TEXT PROVIDED
Specialeforsvar: Caroline Bang Løppke

Supervisors
Prof. Søren Tvorup Christensen (Section for Cell Biology and Physiology, BIO-UCPH)
Prof. Lars Allan Larsen (Department of Cellular and Molecular Medicine, Panum Institute, UCPH)

External examiner
Prof. Steen Gammeltoft

Abstract
Congenital heart defects (CHDs) account for nearly one-third of all major congenital anomalies and are the leading cause of premature deaths in newborns. Consequently, there is an increasing demand for a better understanding of disease etiology and improved genetic counseling. Unfortunately, the link between genotype and phenotype is not easily established and in most patients the cause of the disease is unknown. Genetic analysis in CHD patients coupled with studies in model organisms have contributed greatly to the discovery of new candidate disease genes and provided researchers with valuable information unveiling the understanding of CHD complexity and heart development. By merging of data from different national registries, we identified a Danish family with recurrent cases of CHD. Whole exome sequencing combined with linkage analysis revealed two missense mutations, p. S181L and p. R646Q, within PLEKHA6 that segregated with the disease in the family, thereby classifying PLEKHA6 as a novel candidate gene in CHD. Furthermore, CRISPR-Cas9-mediated knockdown of plekha6 in zebrafish resulted in a clear cardiac phenotype and established a role of PLEKHA6 in heart development. The function of PLEKHA6 was further analyzed in vitro using the P19.CL6 cell model for cardiomyogenesis. We here show that both mRNA and protein levels of PLEKHA6 increase during cardiomyocyte differentiation and that the protein localizes at the plasma membrane during the end stages of differentiation. Furthermore, knockdown of PLEKHA6 in these cells resulted in an earlier onset of cardiomyogenesis, suggesting a potential role of the protein as a negative regulator of cardiomyocyte differentiation. Expression of PLEKHA6-GFP fusion proteins in other model cell systems confirmed localization of PLEKHA6 to the plasma membrane and more specifically to E-cadherin junctional complexes. These results suggest a role of PLEKHA6 in cell polarity processes such as collective cell migration, although preliminary analyses with migration assays of cells expressing either WT or mutant fusion proteins were inconclusive as to the role of the protein in cell polarity and migration. In conclusion, we provide novel information on the etiology of CHD, although further investigations are required for understanding the molecular and cellular mechanisms by which PLEKHA6 regulates heart development, and when defective leads to CHD.

TASK SET
1. List every person named in the thesis defense announcement.
2. Echo the passage of the thesis defense announcement from "Specialeforsvar: Caroline Bang" to "Panum Institute, UCPH)".

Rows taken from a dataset
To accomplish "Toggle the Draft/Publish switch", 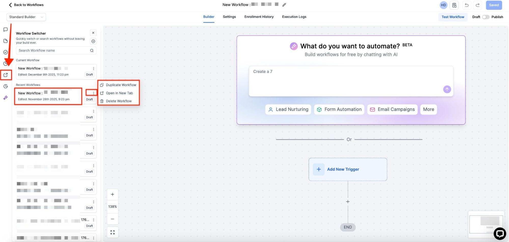I will [486, 17].
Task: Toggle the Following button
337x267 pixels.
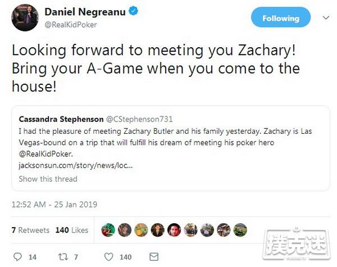Action: [281, 17]
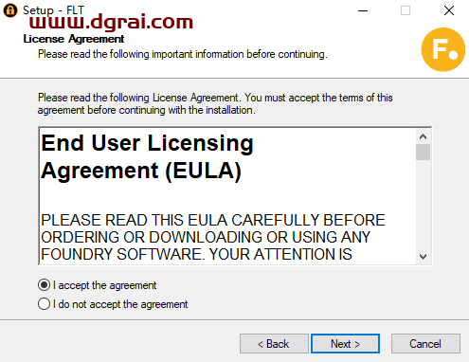The image size is (469, 362).
Task: Click the www.dgrai.com watermark text
Action: (x=111, y=22)
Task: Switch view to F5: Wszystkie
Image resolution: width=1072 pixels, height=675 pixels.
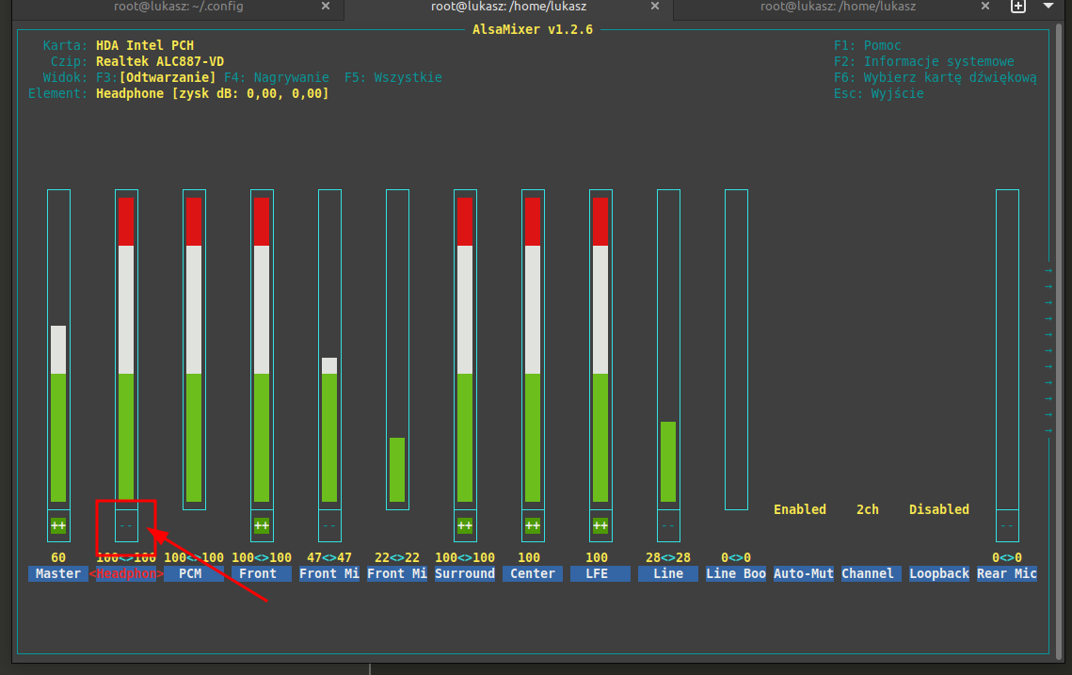Action: pos(393,77)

RESULTS OF THE TASKS
1.
Caroline Bang Løppke
Søren Tvorup Christensen
Lars Allan Larsen
Steen Gammeltoft

2.
Specialeforsvar: Caroline Bang Løppke

Supervisors
Prof. Søren Tvorup Christensen (Section for Cell Biology and Physiology, BIO-UCPH)
Prof. Lars Allan Larsen (Department of Cellular and Molecular Medicine, Panum Institute, UCPH)